§ WHAT THE EXERCISE ASKS
Searching the material below, find each line that includes the word "agent", and copy it.

§ DATA TO USE
____

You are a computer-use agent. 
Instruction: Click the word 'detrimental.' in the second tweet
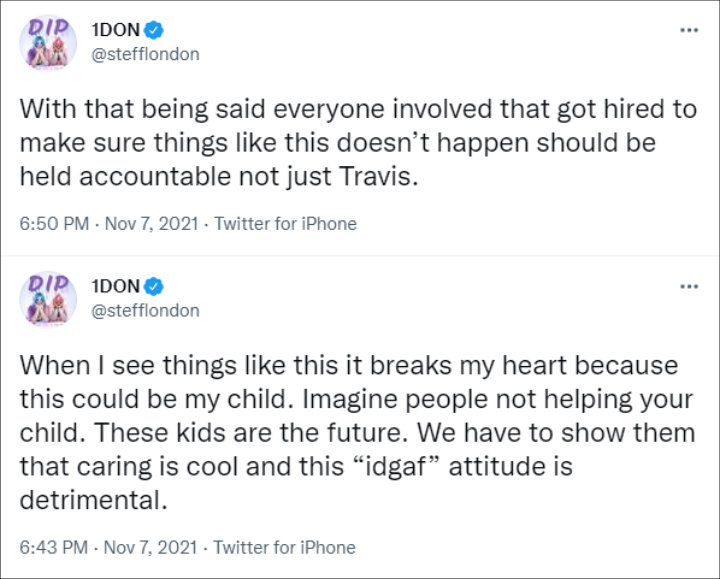tap(93, 500)
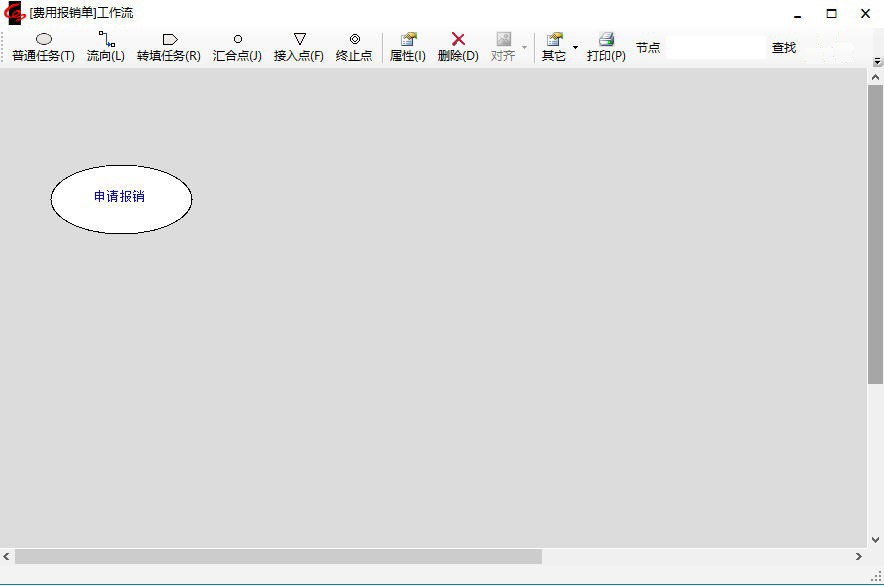Viewport: 884px width, 586px height.
Task: Choose the 终止点 end node tool
Action: [354, 47]
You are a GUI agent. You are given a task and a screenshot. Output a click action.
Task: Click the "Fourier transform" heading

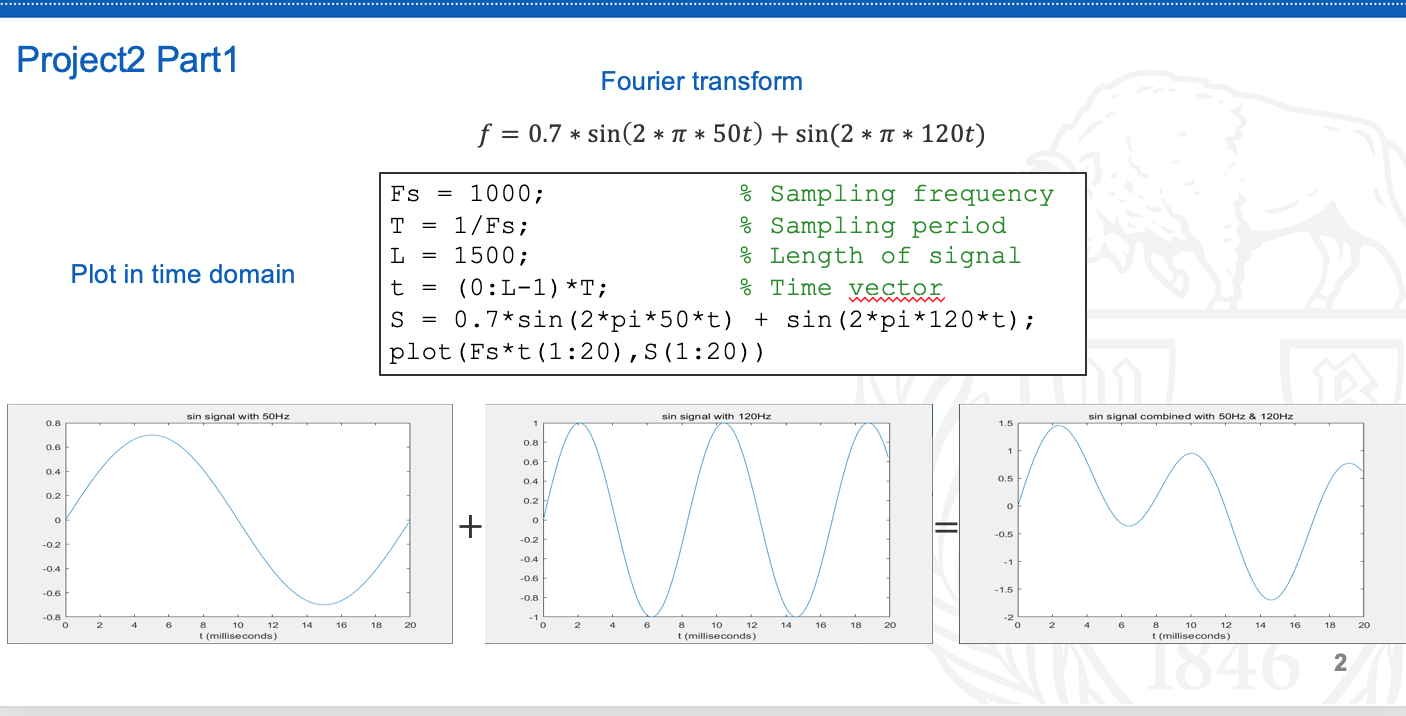[x=701, y=81]
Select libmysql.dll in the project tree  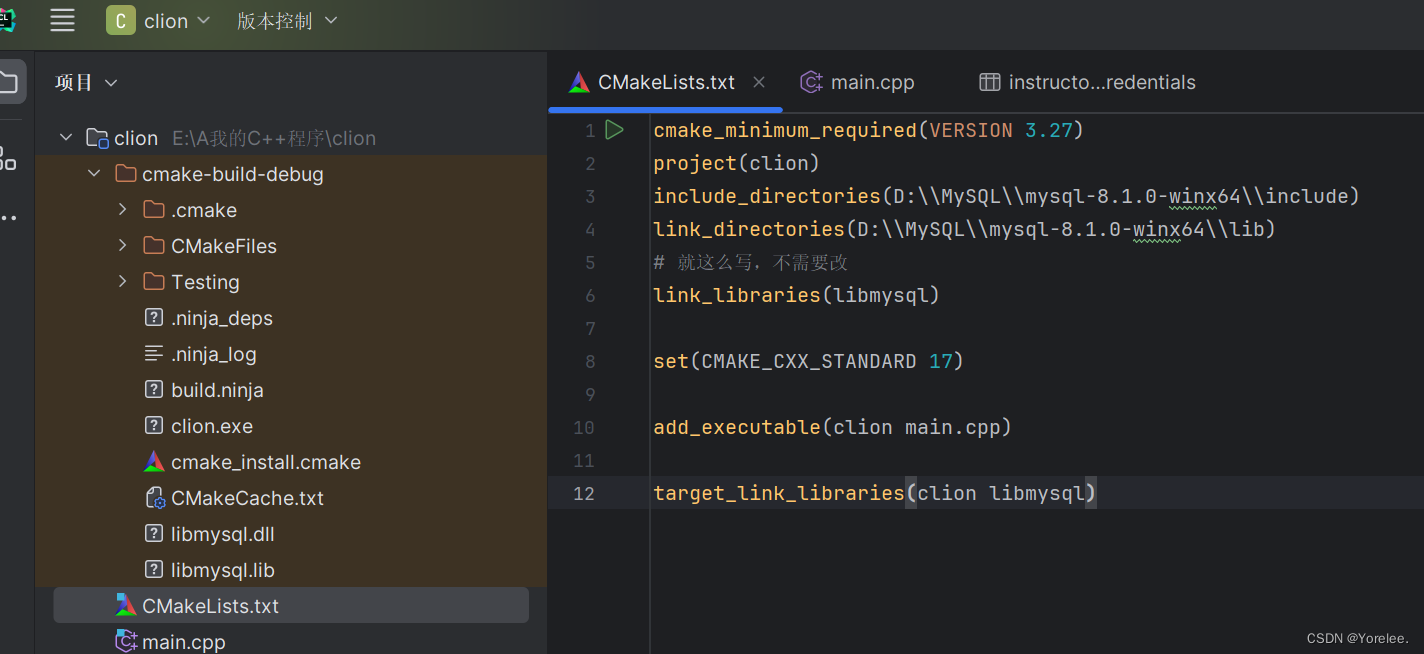click(221, 533)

____

§ TASK RESPONSE
You are a computer-use agent. 
You are a GUI agent. You are given a task and a screenshot. Output a click action.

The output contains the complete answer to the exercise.